## TEXTAUSZUG

__________

Bei der Form haben wir länger gebraucht. Wir wollen ein Stück mit klassischer Dramaturgie, Anfang, Mitte, Ende und nicht irgendwelche Textflächen oder formalen Experimente. Für den Schwank hatten wir uns dann aus zwei Gründen entschieden. Erstens fanden wir es interessant, ein gesellschaftskritisches Stück über Umweltverschmutzung, Gier, Korruption zu versuchen in einer Gattung, die normal Themen wie den Besuch der bösen Schwiegermutter oder die Verkuppelung der ewigen Jungfrau behandelt. Und zweitens, da wollen wir auch gar nicht Lügen: Wir wollen möglichst viel Publikum. Die Menschen gehen eben eher dort hin, wo sie vermuten, dass sie lachen können. Wenn auf dem Plakat steht ‚Ein Schwank in zwei Akten’ bringt man selbst in Dörfern mit kaum 500 Einwohnern hoffentlich 70 oder 80 Leute in den Saal, während zum Butoh-Ausdruckstanz übers Thema Schiefergas die Besucher wohl an einer Hand abgezählt werden können. Oder schlimmstenfalls an einem Finger. Ganz so streng haben wir uns dann an die Gattung eh nicht gehalten. Es gibt neben dem Heurigen im Weinviertel im Stück auch noch einen zweiten Schauplatz, nämlich ein Büro in Wien.“
Das Stück spielt im Jahr 2020. Zum Zeitpunkt der Handlung ist das Fracking im Weinviertel bereits Realität. Glaubt Ihr, dass es soweit kommen wird?

__________

## AUFGABE 1
Welche zwei Schauplätze hat das Stück laut dem Interview über das Fracking-Stück?
## AUFGABE 2
Führe das Interview über das Fracking-Stück nach seinem letzten Satz weiter.

## VORLIEGENDES MATERIAL
__________

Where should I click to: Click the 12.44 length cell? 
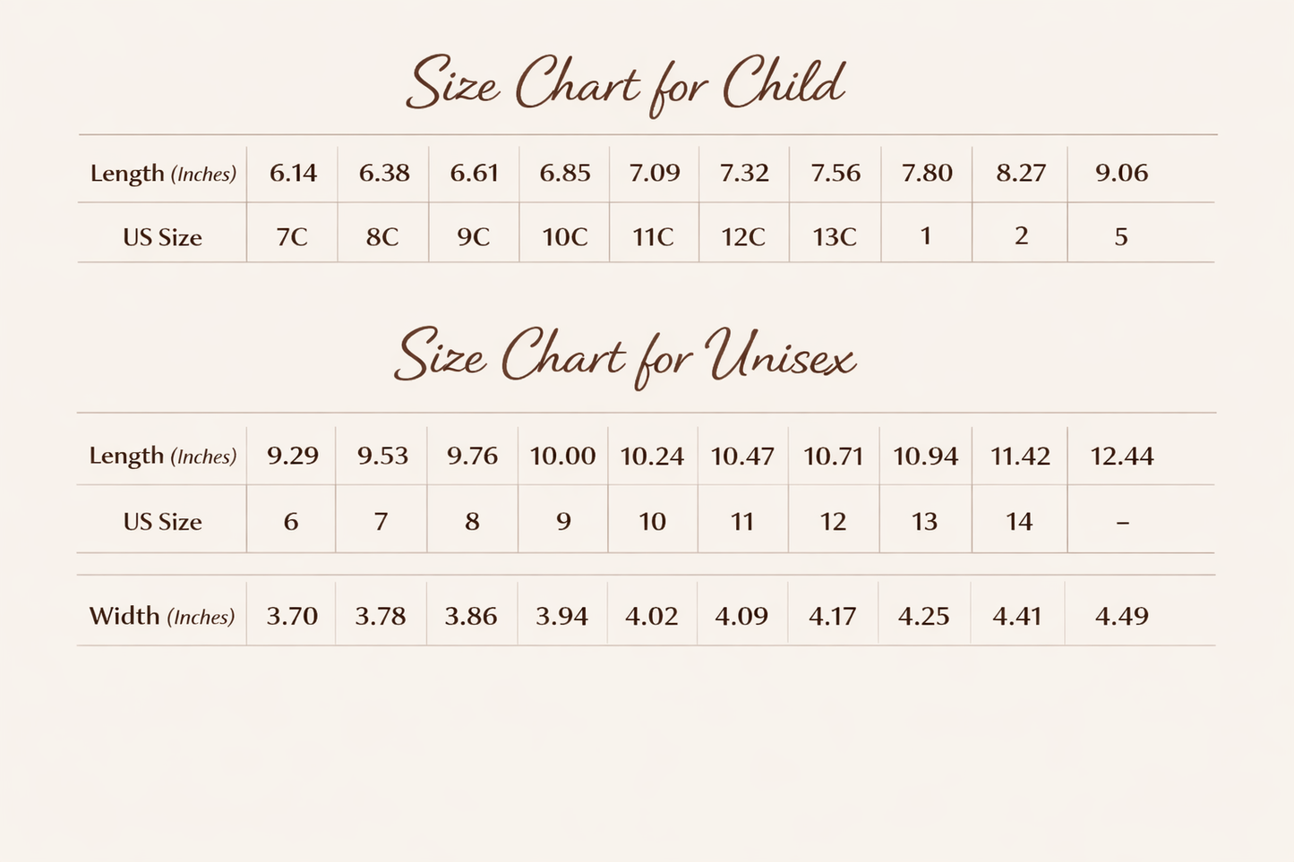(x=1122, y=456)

__________

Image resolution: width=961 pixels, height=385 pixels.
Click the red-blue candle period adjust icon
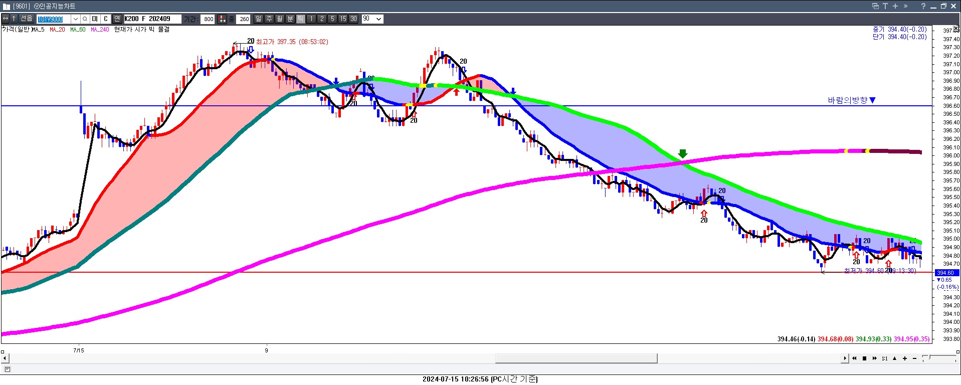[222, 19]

__________

## ANTWORT 1
Einen Heurigen im Weinviertel und ein Büro in Wien.

## ANTWORT 2
„Unser Stück beginnt damit, dass die ersten Bohrtürme errichtet werden. Ob es dann auch dazu kommt, dass gefrackt wird, das wollen wir nicht verraten…
Zum Fracking in der Realität: Ja, wir glauben beide, dass es zu Schiefergasbohrungen kommen wird. Den Bau eines Fußballstadions kann man durch Protest vielelicht dauerhaft verhindern, oder den Abriss eines Umweltschutzgebietes auch noch, aber der Druck nach den letzten Energie-Ressourcen zu suchen ist groß und wird weltweit noch größer. Man kann es verzögern, aber irgendwann wird man wohl überall den letzten Tropfen Öl und das letzte Gas heraufholen. Sei es nun unter dem Eis in Alaska, irgendwo tief unten im Meer oder unter den Weinbergen des Weinviertels.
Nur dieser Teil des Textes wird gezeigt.